At Brown, investigators are still searching for a shooter and urging the public not to invent explanations where facts do not yet exist.
Two very different cases.
Two very different evidentiary records.
But one shared failure point.
Inside ASCC: “Radical Was the Baseline”
While Cerritos College administrators insist there was “no known threat” connected to campus activity, accounts from inside the Associated Students of Cerritos College tell a far more troubling story.
A current Cerritos College student who served alongside the former ASCC president contacted The Current Report to describe what they experienced as a deeply radicalized student government environment during that tenure. The source, who requested anonymity due to fear of retaliation, said the radicalization was not subtle, isolated, or fringe, it was the dominant culture.
According to the source, the former student leader was already aggressively radical in his views long before his removal from office, particularly around Indigenous identity, land narratives, and environmental activism framed in absolutist terms. More alarming, the student said, was that the college did not attempt to moderate or challenge the direction ASCC was taking. In their experience, it was allowed – and at times encouraged.
The insider described an atmosphere where dissent was punished.
When the source and only one other senator voted against initiatives they believed crossed from advocacy into radical ideology, they say they were targeted and isolated by the rest of the ASCC group. The pressure was social, political, and sustained.
“It wasn’t just him,” the source explained. “There were many students in that group who were raging radicals.”
The student ultimately resigned from ASCC, citing the environment as untenable and hostile to anyone who did not conform ideologically.
The account does not allege criminal conduct on campus, nor does it claim administrators had foreknowledge of future violence. What it does establish is a pattern of normalization, a student government culture where radical rhetoric was routine, opposition was suppressed, and institutional oversight was effectively absent.
That context matters.
Because when federal prosecutors later allege that a former ASCC president moved from ideological fixation into logistical planning for violence, the question is no longer how this happened overnight. The question is how long warning signs were visible – and ignored – inside official governance spaces that were supposed to protect students, not radicalize them.
Brown University: A Different Crime, the Same Blind Spot
As the Cerritos case moves through federal court, Brown University remains in crisis mode.
The shooting is an open investigation. Officials have repeatedly stressed that there is no confirmed ideological link and have cautioned against speculation. Yet public trust has been strained by unanswered questions, including a press exchange in which a reporter pressed the Providence mayor on whether CCTV cameras were fully operational at the time of the attack. The mayor declined to answer directly.

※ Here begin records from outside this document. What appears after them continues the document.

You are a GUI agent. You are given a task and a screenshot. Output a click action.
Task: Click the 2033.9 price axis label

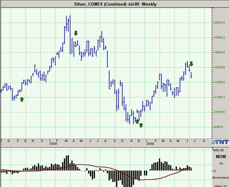click(219, 23)
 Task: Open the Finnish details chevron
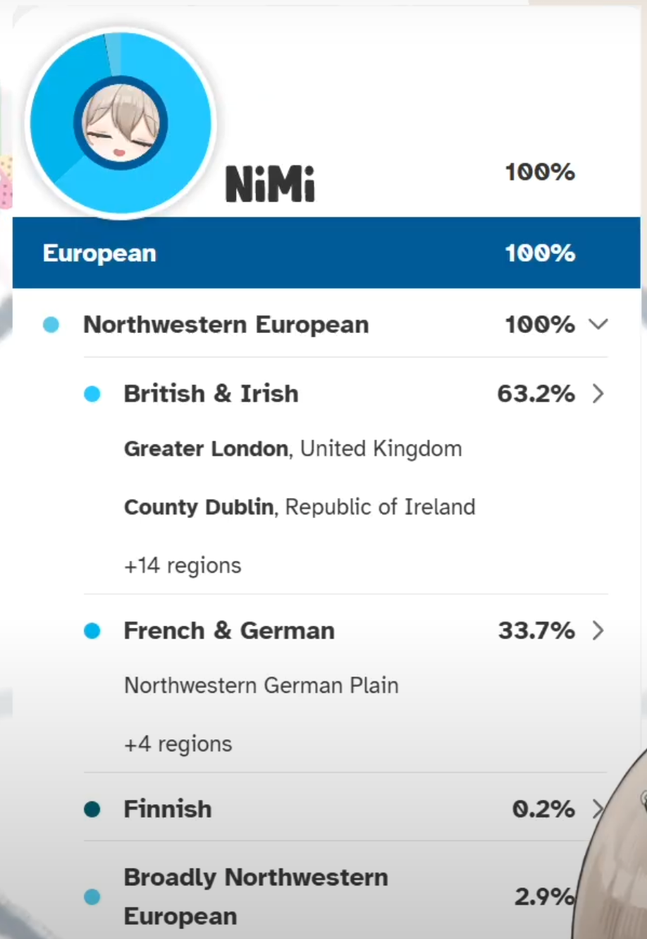pos(597,808)
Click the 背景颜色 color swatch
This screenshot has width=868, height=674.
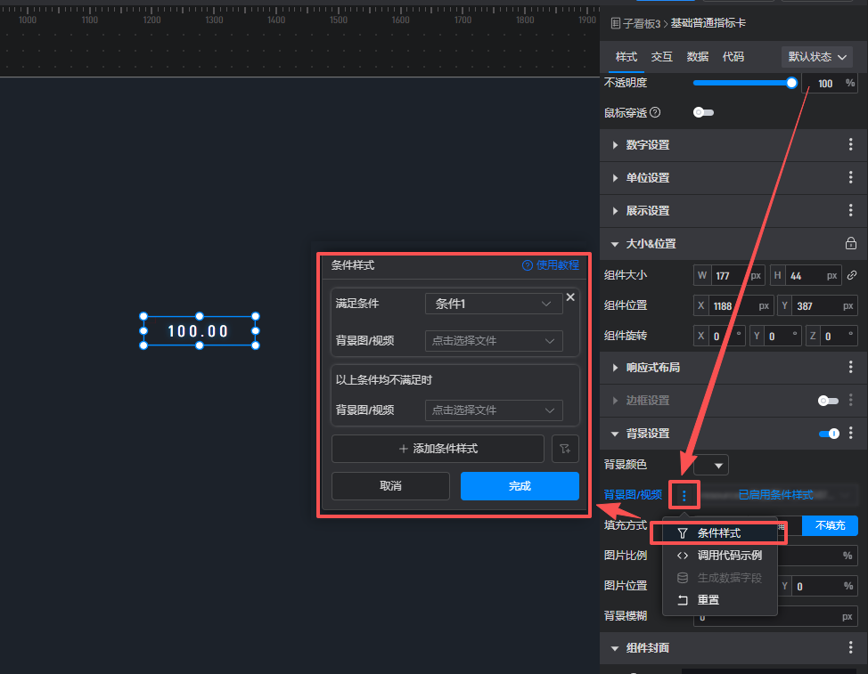(710, 465)
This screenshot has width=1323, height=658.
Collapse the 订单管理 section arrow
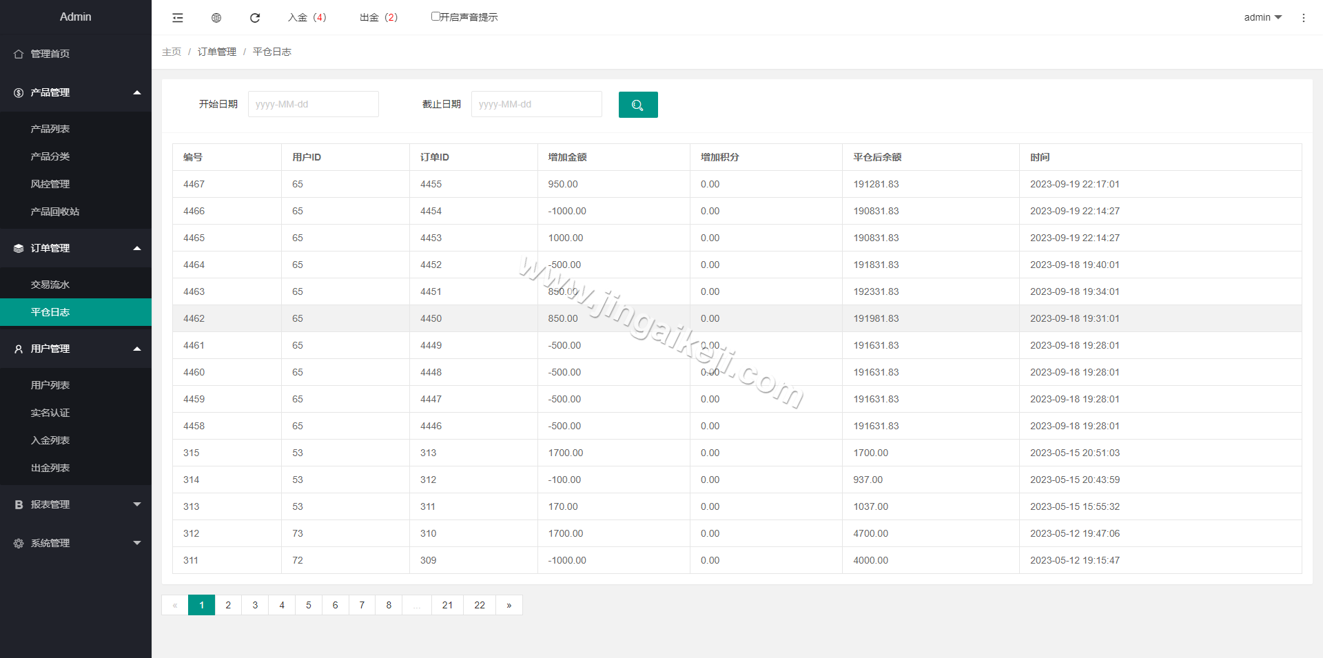pos(137,248)
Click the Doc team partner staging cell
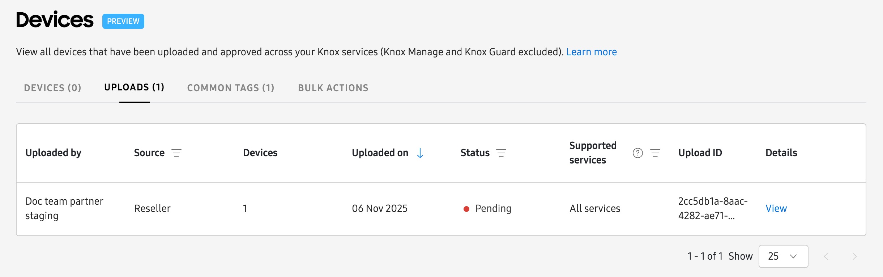 [64, 208]
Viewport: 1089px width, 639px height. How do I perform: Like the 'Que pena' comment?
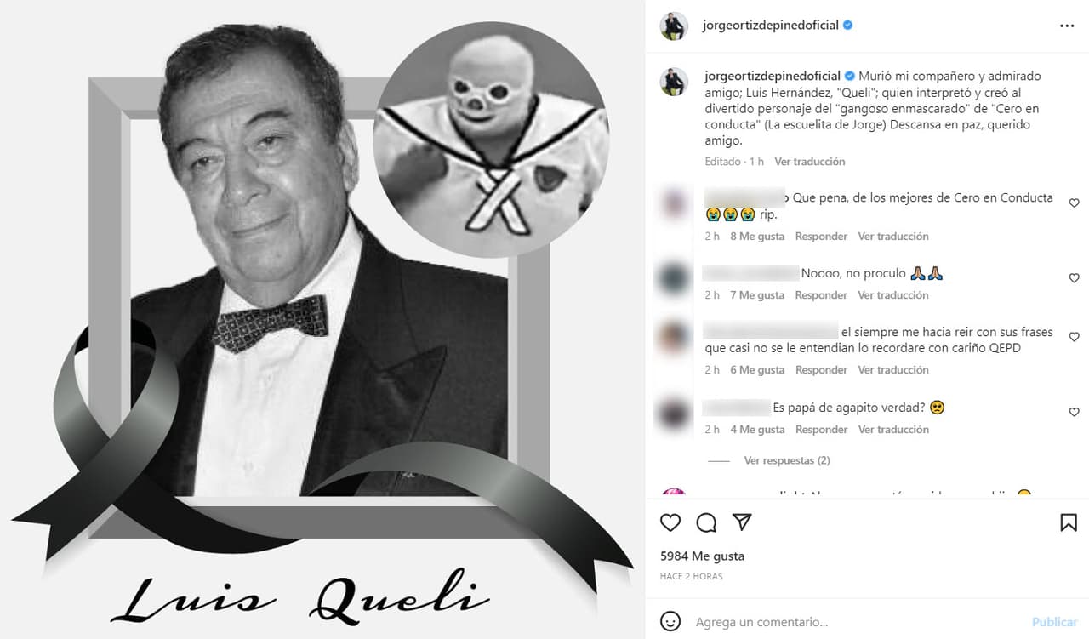click(1074, 203)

There is no evidence cameras were disabled for political or immigration-related reasons. But in moments like these, evasion fuels suspicion, not reassurance, especially when institutions are already under scrutiny for transparency failures.
Again, the issue is not motive.
It is institutional behavior under pressure.
Different Outcomes. Same Blind Spot.
The Brown University shooting remains unresolved.
The Cerritos College case is now a federal prosecution.
Conflating them would be irresponsible.
But refusing to examine what they reveal about campus blind spots would be equally dangerous.
Universities are willing to host activism, sanction demonstrations, and issue sweeping statements about inclusion and safety. They are far less willing to conduct hard internal audits when ideology hardens into extremism—or when student governance spaces become incubators rather than safeguards.
Radicalization does not announce itself with sirens.
It evolves quietly, through language, symbolism, social pressure, and normalization – long before police tape or court filings appear. Ignoring that progression does not make campuses safer. It simply ensures the reckoning comes later, louder, and at a far higher cost.
Different outcomes.
Same blind spot.
And until universities stop confusing silence with safety, the public will keep learning about these failures the same way, through arrest records, police tape, evasive press conferences, and shattered trust.